What is a tide?

Dateline article| David Murphy|

by David Murphy

A tide is a short-term change in the height of ocean water, due largely to the gravitational pull of the sun and moon.

The earth, sun and moon---like any other large masses in space---exert a certain amount of gravitational attraction toward each other. The moon has the strongest influence on the earth, because it's so much closer than the sun. But the sun also has an influence, because it's so big. Water reacts easily to this pulling from the sun and moon, because it's not a solid and is free to lift from the surface slightly as it comes under the influence of these other bodies.

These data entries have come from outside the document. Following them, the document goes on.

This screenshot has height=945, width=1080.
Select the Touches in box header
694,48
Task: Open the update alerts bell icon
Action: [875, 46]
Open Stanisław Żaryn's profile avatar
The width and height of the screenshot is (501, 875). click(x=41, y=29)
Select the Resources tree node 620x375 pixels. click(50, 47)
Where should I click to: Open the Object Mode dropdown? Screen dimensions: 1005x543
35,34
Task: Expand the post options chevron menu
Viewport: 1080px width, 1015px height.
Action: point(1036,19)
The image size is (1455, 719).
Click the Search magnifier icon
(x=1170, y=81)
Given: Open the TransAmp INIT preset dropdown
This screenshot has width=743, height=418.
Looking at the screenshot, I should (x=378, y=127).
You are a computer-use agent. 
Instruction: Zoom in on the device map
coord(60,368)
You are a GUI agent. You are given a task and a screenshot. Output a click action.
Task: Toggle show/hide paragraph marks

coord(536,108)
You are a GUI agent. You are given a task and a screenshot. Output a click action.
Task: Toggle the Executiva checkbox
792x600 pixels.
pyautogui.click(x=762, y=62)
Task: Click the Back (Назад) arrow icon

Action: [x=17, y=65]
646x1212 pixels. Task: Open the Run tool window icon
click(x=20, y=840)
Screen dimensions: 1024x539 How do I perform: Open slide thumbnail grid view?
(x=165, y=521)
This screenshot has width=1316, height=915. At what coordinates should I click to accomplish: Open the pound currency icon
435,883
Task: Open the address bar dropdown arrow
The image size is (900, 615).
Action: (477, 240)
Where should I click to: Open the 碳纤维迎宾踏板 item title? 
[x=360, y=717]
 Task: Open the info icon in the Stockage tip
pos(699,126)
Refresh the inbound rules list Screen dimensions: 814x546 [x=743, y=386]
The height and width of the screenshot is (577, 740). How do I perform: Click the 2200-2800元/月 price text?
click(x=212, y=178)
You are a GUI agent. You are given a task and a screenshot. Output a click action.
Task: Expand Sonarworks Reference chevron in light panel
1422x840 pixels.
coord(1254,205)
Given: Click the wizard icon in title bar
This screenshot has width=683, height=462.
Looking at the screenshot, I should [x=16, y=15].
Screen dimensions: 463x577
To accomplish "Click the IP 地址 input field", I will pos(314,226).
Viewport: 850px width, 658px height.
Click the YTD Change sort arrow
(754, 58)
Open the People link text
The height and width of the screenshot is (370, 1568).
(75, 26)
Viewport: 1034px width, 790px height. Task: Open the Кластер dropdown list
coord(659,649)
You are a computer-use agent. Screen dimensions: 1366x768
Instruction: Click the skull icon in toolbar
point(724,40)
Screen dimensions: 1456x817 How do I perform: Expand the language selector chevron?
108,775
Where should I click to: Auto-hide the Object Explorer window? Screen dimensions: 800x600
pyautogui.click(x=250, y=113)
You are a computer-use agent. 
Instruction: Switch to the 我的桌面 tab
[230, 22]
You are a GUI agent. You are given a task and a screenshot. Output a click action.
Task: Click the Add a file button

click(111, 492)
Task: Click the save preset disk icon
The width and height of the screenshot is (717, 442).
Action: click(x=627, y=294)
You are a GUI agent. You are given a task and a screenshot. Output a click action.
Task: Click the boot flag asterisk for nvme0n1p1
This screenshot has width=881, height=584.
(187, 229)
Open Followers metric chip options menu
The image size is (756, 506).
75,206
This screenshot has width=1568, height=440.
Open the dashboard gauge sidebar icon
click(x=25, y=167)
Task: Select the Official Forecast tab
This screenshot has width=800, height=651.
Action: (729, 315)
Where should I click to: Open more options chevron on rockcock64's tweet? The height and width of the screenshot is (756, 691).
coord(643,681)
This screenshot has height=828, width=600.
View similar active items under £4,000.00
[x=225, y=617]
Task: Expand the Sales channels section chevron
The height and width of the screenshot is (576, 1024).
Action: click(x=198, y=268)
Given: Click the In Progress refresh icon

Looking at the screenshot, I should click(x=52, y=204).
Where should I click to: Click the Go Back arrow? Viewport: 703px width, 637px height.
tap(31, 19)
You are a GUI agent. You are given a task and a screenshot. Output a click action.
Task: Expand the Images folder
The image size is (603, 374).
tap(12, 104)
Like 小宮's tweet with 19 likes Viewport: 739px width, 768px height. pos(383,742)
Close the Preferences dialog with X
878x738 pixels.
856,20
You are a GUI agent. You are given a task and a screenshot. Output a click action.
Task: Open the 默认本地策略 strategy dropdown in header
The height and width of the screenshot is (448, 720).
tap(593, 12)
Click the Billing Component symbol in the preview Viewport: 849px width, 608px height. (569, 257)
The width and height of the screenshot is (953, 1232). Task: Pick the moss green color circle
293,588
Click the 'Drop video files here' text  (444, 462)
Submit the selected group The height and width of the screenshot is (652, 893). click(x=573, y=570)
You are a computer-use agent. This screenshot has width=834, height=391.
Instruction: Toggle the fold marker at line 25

By the way, you might be interested to know that the earth is not a perfect sphere. It actually bulges at the equator, thanks to the way the planet spins on its axis. The forces associated with the earth's rotation also affect tides a bit, but the gravitational pull of the sun and moon are the most important to our local tides.

And one more thing... You may have heard the expression, the tide is rolling in. To me, this implies that the water is moving toward the beach from somewhere else, which could be a little misleading to some people. Keep in mind that a tide has more to do with the ocean rising higher as it's pulled toward the sky by the sun or moon's gravity field. The fact that it then moves sideways into higher ground is merely another affect of gravity---this time, the earth's gravity which pulls the water ashore so that it can fill in any areas below its new, higher surface level.